Casey, I don't know if my crackpot theory is related to your "other shoe" theory, but these are my thoughts on a sexual orientation "change."

I know transsexual women who are attracted to the same sex after SRS as before, but I also know transsexual women who continue to be attracted to "other" or "same" -- which, after SRS, is different than before. Natasha's avowal might hold up, but it might not. I definintely did not expect to be attracted to men, but it happened.

Amy K. said...

Sure, Casey. :) I'm amethystnewyork at yahoo. Just fill in the symbols and such. Or if you're on Facebook, my FB profile badge is on the sidebar of my blog. :)

Samantha Shanti said...

So, here's the thing they never tell anyone and I don't know why.

Many MTF women will go through a "period" of adjustment to the profound impact that HRT can have on them. The part folks don't talk about is how it effects one's brain. Now the brain we know is connected to everything else. Eyes, Ears, Nose, skin, everything. Things that these women spent their entire life NOT seeing, NOT hearing, NOT smelling, NOT feeling all explode into their existence in a way no-one ever prepared them for. Believe it or not what can often seem like a change in orientation is just this process of finding themselves some balance. When all the shifting stops, much like with Teenage girls, they find themselves right back where they started. Tasha hasn't hit the point when all the mental and emotional connections fall into place. When they do, you'll probably be stuck with her. :)

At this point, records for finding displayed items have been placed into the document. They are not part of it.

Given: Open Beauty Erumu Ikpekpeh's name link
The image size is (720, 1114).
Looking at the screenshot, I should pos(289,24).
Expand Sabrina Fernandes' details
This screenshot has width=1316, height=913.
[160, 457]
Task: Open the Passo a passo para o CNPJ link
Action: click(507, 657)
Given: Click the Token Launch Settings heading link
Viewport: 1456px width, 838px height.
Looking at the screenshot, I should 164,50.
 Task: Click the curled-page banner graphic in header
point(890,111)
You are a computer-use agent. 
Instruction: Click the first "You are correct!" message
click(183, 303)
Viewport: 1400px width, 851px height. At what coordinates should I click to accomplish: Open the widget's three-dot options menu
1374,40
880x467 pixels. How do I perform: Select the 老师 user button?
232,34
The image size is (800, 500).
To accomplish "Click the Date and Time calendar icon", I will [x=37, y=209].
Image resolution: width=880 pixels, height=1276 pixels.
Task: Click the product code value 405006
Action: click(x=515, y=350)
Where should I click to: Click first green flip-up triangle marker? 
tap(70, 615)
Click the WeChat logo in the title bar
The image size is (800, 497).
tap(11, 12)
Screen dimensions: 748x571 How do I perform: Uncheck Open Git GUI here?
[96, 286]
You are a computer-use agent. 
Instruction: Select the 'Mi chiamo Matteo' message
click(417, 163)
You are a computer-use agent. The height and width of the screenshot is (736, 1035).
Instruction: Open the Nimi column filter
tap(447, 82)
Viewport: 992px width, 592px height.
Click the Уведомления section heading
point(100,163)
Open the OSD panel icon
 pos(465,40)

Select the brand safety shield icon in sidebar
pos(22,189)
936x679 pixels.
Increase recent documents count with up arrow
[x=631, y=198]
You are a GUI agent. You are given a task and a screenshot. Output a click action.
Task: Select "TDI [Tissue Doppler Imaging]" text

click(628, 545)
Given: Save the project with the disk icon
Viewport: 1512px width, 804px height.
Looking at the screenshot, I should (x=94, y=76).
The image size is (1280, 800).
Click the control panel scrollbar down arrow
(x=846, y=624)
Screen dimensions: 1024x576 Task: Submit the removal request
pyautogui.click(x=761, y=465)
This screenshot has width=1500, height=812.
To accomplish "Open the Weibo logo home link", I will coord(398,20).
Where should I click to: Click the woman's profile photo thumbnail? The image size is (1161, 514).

Ack, periods, yeah, I so know your pain there. Sounds like you too have a short cycle. And yeah, those few days every month when you lose your mind, or so it has often felt like for me. And then of course there's British boarding house syndrome. For whatever bizarre reason everyone winds up cycling me instead of the other way around. I have friends who have 45-50 day cycles, I've always been jealous. Of course too much time around me and they start having 28 day cycles. And I get hollered at, like there's anything I can do about it.

For years as I went through my own journey I wished I was a nice normal MTF Trans woman. Regrettably I'm one of the few lucky women who really is intersexed. Which is why the years of cycling, and cycling, and I HATE MY PERIOD TO! Not even just for how it, shall we say, skews my perspective, but the damn cramping.

When I finally started to address my health issues the doctor said "This may throw you into menopause..." My only reply was "Promise? Really? No more cycling?" HRT has made them less severe, less annoying, less painful but they are still there.

Yeah, I hate my period too. I keep hoping it will end one day soon.

As to moments of freak out, we all have those Luv.